И как ни странно, помог Иоанн Курку ас, лишенный каких бы то ни было военных способностей и говоривший часто нелепости.
— А что, император, — сказал он, — если мы задержим Святослава тем, что предложим ему мир?
Все полководцы ужаснулись и онемели: на сей раз этот пьяница сказал такую глупость, которая не предвещала ничего хорошего ни ему, Иоанну Куркуасу, ни им. Иоанн Цимисхий — и мир! Да разве гордый, упрямый император пойдет на мир, да еще с русским князем?
Однако императора, казалось, вовсе не удивили слова Иоанна Куркуаса. Напротив, услыхав их, он улыбнулся и заметил:
— Ты, Иоанн, угадал мои мысли… Полководцы подняли головы.
— Я повторяю, — продолжал император, — что нам нужно стать укрепленным лагерем на равнине, я говорил, что надо всюду, где движутся тавроскифы, поставить засады и послать лазутчиков, а тебе, Иоанн, выставить метательные машины.
Произнеся это, император сделал передышку.

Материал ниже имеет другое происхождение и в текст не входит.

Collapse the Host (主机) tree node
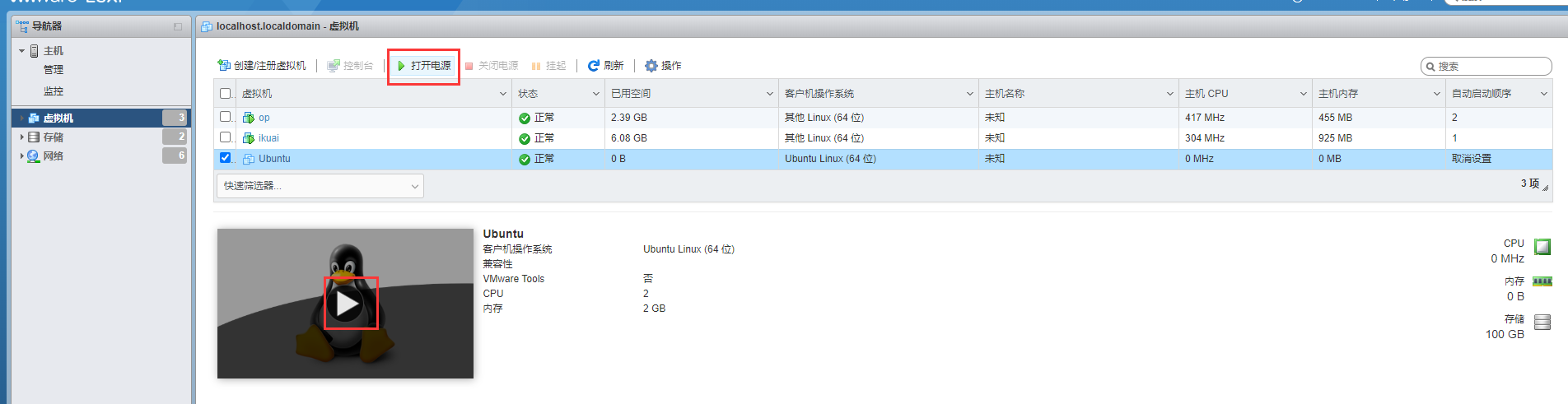click(x=21, y=51)
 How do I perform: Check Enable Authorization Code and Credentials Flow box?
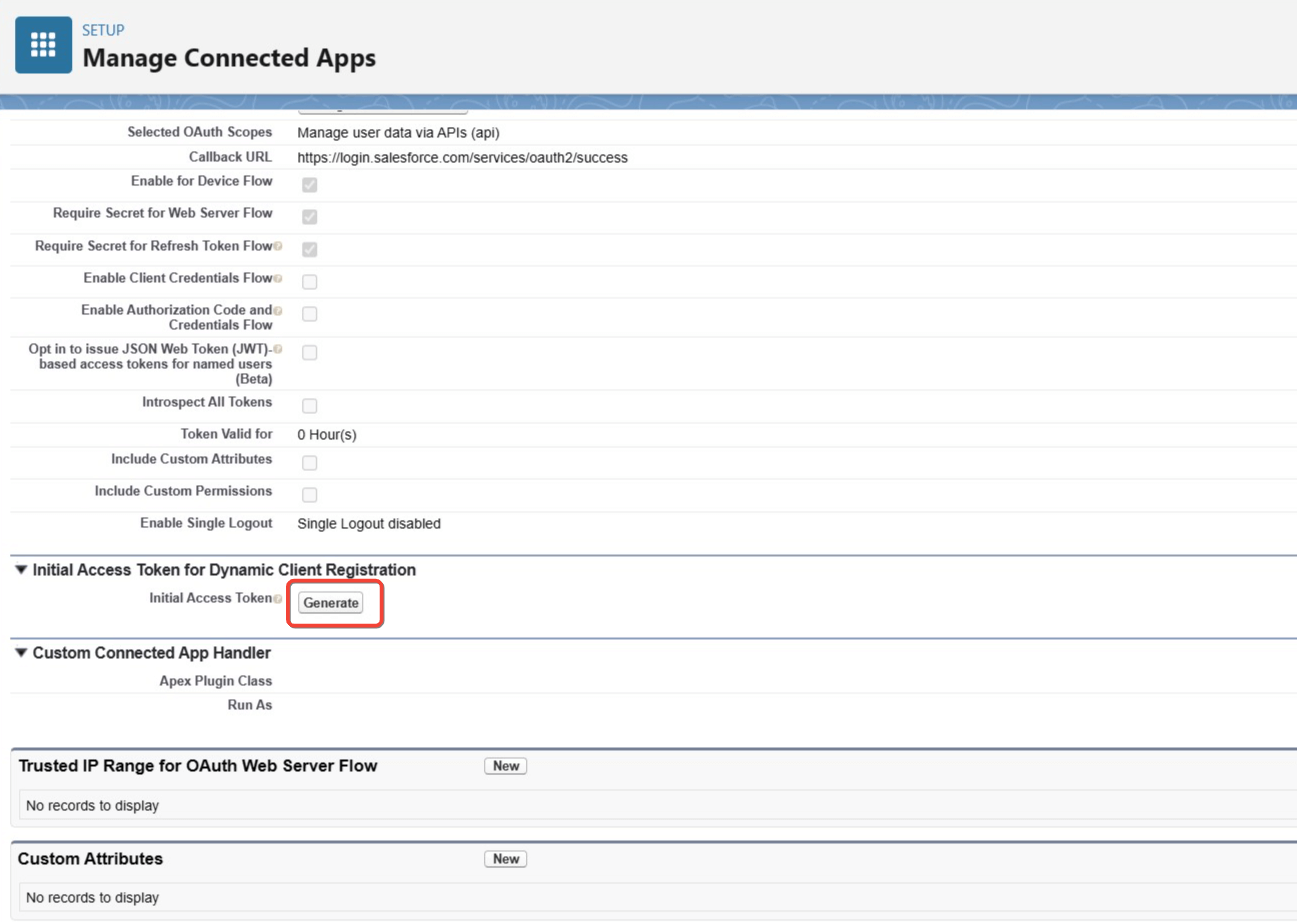310,314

— А тем временем, — в заключение сказал он, — необходимо немедленно послать к Святославу василиков и предложить ему мир… Мир! Да, мир. Ты, протовостиарий, едешь в качестве василика и берешь с собой епископа Иосифа. А там, — закончил император, — наступит время, и мы с Божьей помощью пойдем в поход против тавроскифов.
Вскоре полководцы покинули дом патрикия, в котором остановился император, и, уходя, благодарили на сей раз начальника метательных машин Иоанна Куркуаса. По пути, разговаривая об этом, все они добавляли, что до сих пор знали Иоанна Цимисхия как опытного и бесстрашного полководца, а теперь видят и признают в нем подлинного императора — достойного преемника Юстиниана и Константина.
И никто из них не знал того, что в эту самую минуту полководец-император Иоанн шагает в доме патрикия Феодора из угла в угол, порой останавливается, склоняется над столом и перечитывает пергамент проэдра Василия, в котором написано:
«Феофано бежала с Прота, сидит в соборе святой Софии и хочет говорить только с тобой, император».
Между тем протовестиарий[254] Мануил и епископ адрианопольский Иосиф торопливо собирались, чтобы отправиться василиками императора в недалекий, но страшный путь — к князю Святославу.
7
Опустив на шею коня поводья, в кольчуге, в шлеме, на верху которого торчал влажный от росы голубой еловец,[255] и держась правой рукой за крыж меча, а левую приложив к глазам, князь Святослав смотрел вдаль.
Перед взором князя Святослава открывалась безбрежная, слившаяся с небом равнина. На ней кое-где высились скалы; одинокие и необычные среди этого зеленого моря, темнели полосами леса. Обходя горы и леса, по долине текли, отражая голубизну неба, спокойные реки.
В горах позади и в долине было очень хорошо в этот ранний час: небо голубое, бездонное, воздух пронизан розовой дымкой, зелень свежая, яркая, точно умытая росою. Поражала и тишина; то тут, то там пробовали голоса птицы, откуда-то издалека доносилась девичья песня.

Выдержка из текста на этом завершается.